> _Passage to read_

────────

But the killings came anyway. In a little while, there would  be a half-dozen copycat killings, copied by people who knew my rage and my self-pity, who envied my fame, but who did not understand, until the bitter end, my final hellish self-loathing. And then there were those who copied the copycats, and so on and so forth, until generations knew the suffering I had unleashed.

Every time a human engages in a powerful act, even powerfully evil, it makes it easier for others to follow.

I don’t know why that day never happened. I don’t know why I was spared. I have no explanation for what happened to me at the window that evening. I cannot discern anything that made me different from, say, James Holmes, or Dylan and Kleibold. I simply know what happened.

The girl who brought me to a halt in the what if? She is a genuine person. She would have been in the gym at the time I planned to do my killing. Instead, when I was allowed to return to school, I was placed in the same geometry class as her. I remember her trying to strike up a conversation with me about my reading matter a few times, but since my bullies, too, pretended as if they were friendly, I didn’t trust her. I didn’t really get to know Nancy until an incident about two weeks after I had been allowed to return to school.

The night at the window wasn’t a moment where I had become a different person. It was merely the night when I was handed a set of directions and a tiny glimmer of hope. Perhaps the only difference that could be discerned at that point was that for the first time in two years, I wasn’t carrying a weapon. I had gotten into an altercation with a teacher (I tended to interpret almost anything as an insult. Nay, I lived for the pretext of a personal insult). I had thrown a trash can at him, and then ran off to the gym where I barricaded myself into one of the partitioned classrooms a short distance from my math class and waited, with a pile of dictionaries as improvised weapons, for security to arrive (lets just say I knew the routine by then).

────────

> _Information given_
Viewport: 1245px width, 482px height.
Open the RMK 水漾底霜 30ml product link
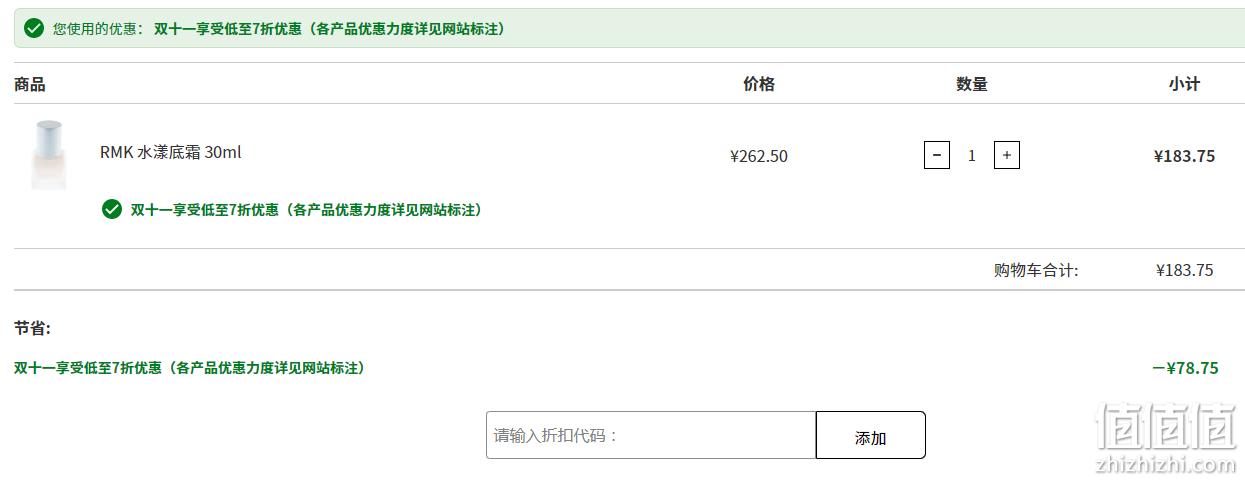(171, 152)
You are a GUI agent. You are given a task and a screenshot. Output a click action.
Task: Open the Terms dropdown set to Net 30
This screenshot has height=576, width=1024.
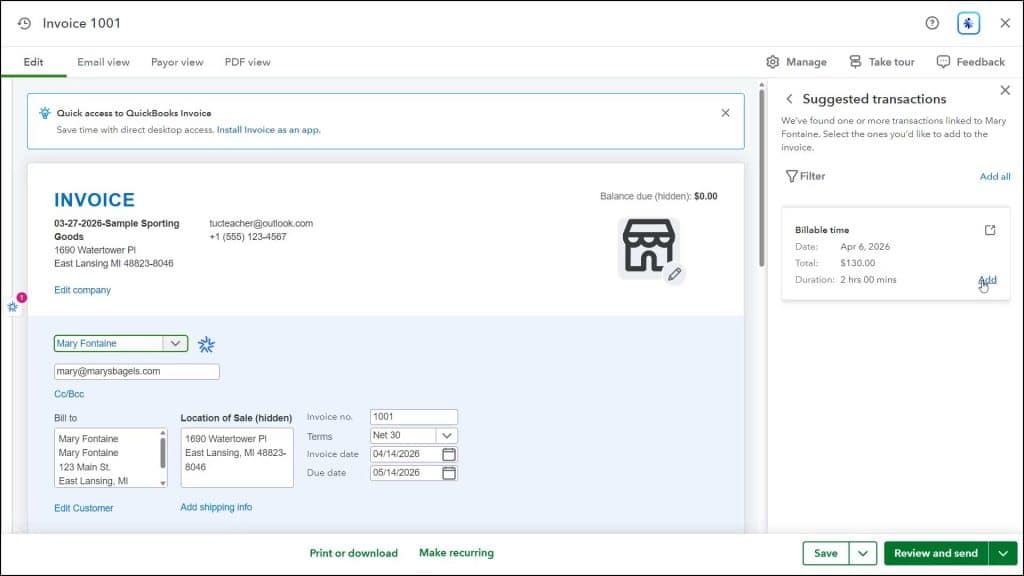447,435
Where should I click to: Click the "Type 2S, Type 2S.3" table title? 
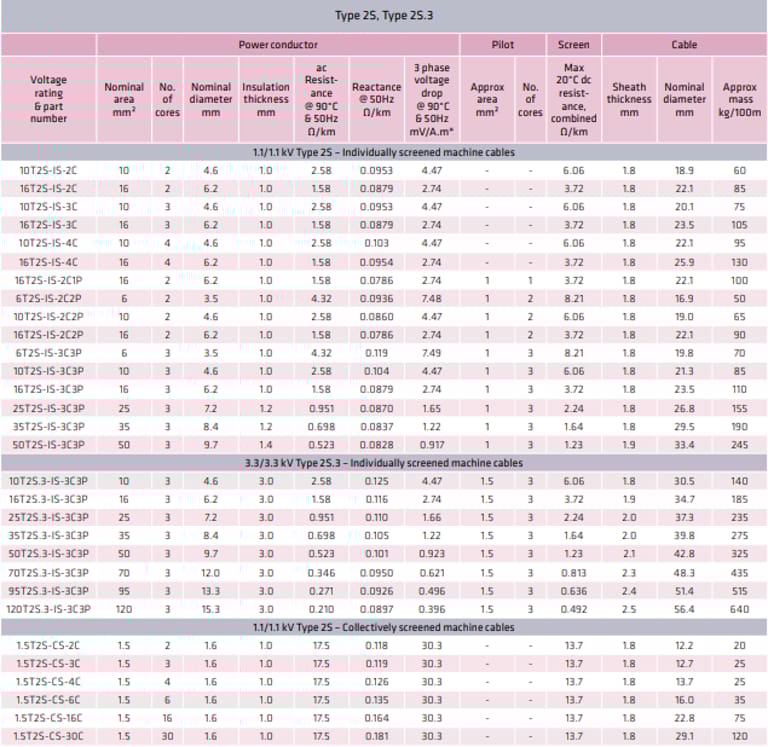(x=384, y=16)
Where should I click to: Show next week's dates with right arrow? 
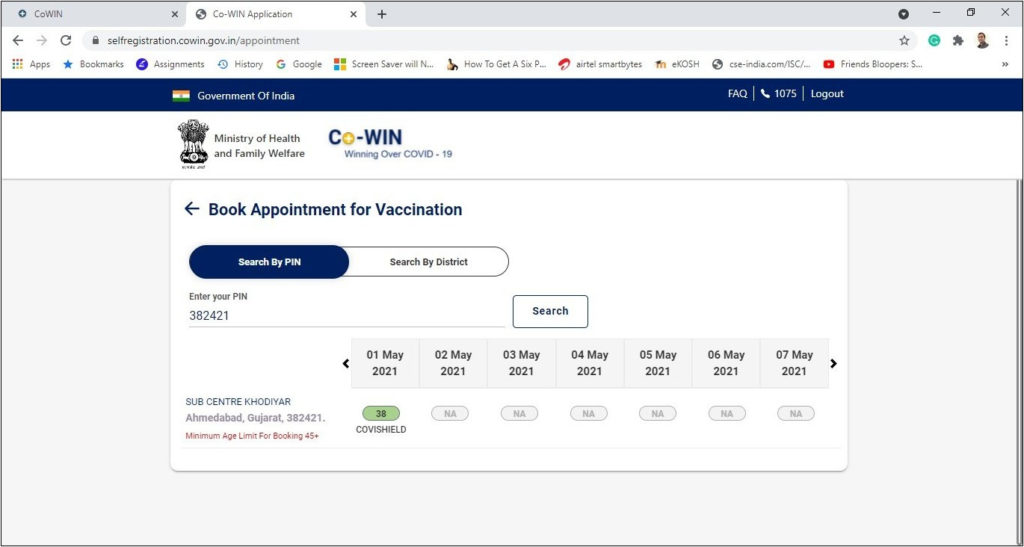click(833, 364)
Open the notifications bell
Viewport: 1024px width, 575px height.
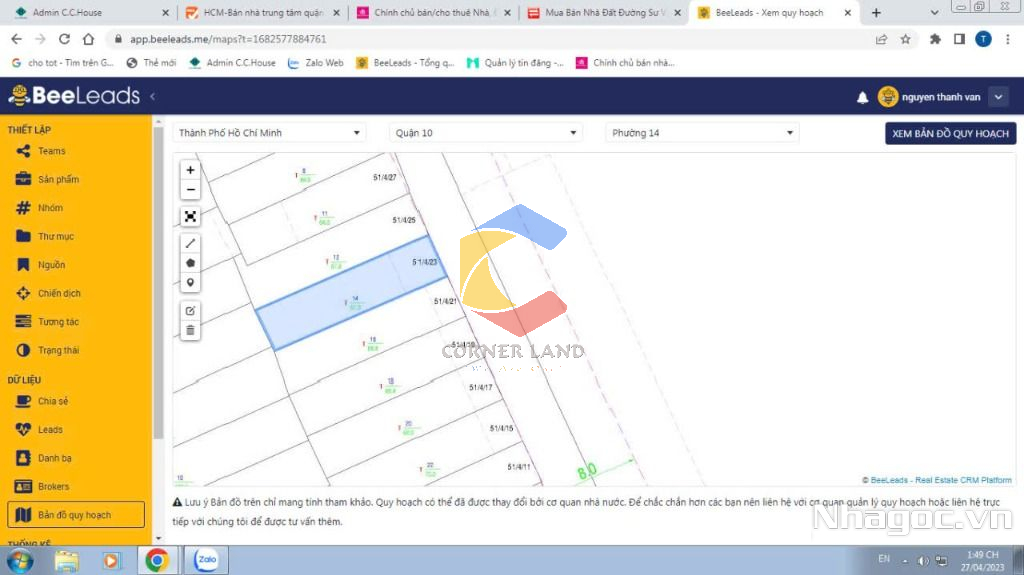point(862,97)
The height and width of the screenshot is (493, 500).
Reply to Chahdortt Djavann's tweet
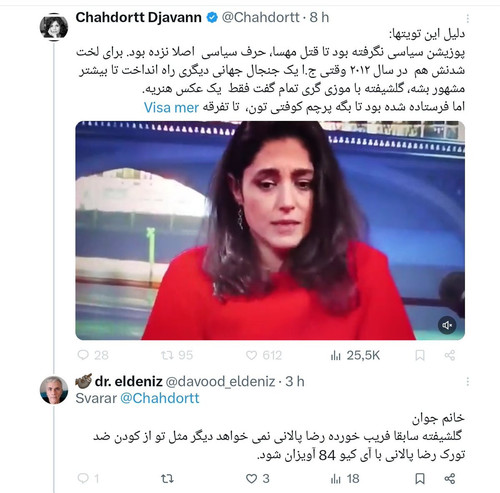(92, 355)
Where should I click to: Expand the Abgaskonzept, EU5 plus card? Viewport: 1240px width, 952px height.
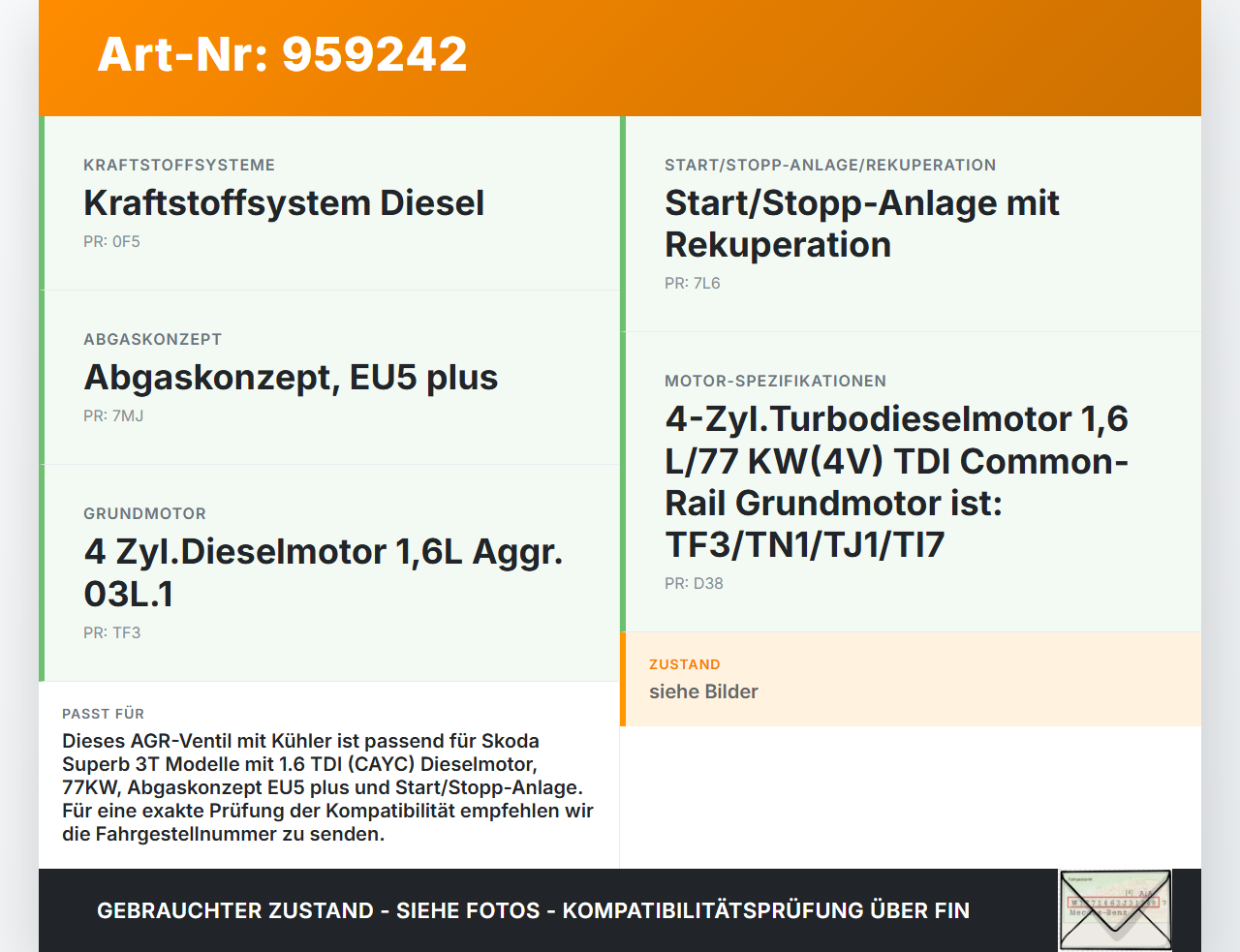[x=291, y=378]
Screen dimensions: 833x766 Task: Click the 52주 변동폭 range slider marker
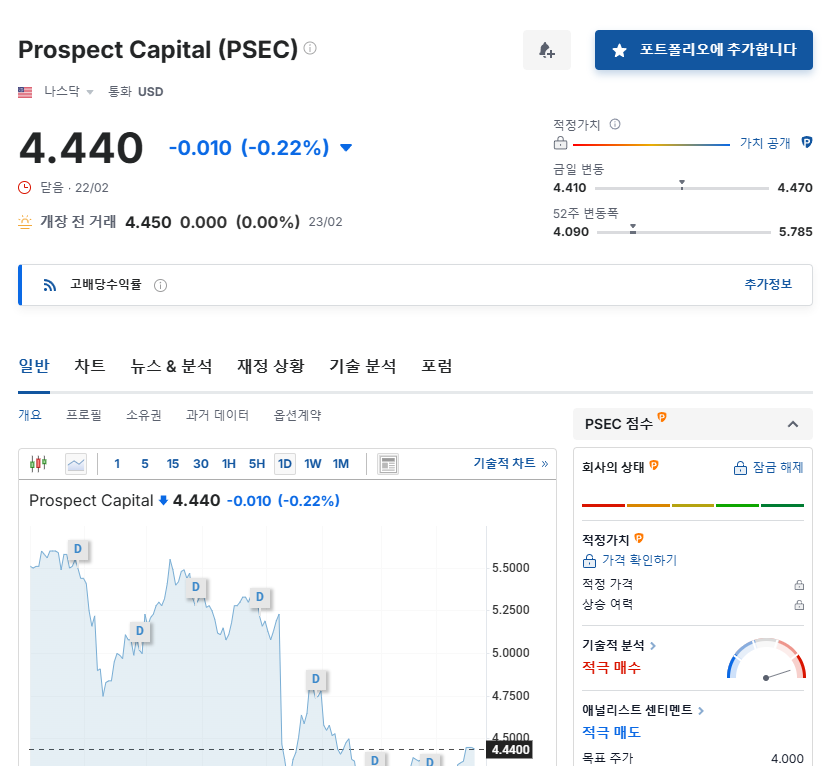point(633,229)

────────

> _Exercise directions_
List every person named in the passage about the copycat killings. The records aren't needed for this task.

> _Task result_
James Holmes, Dylan, Kleibold, Nancy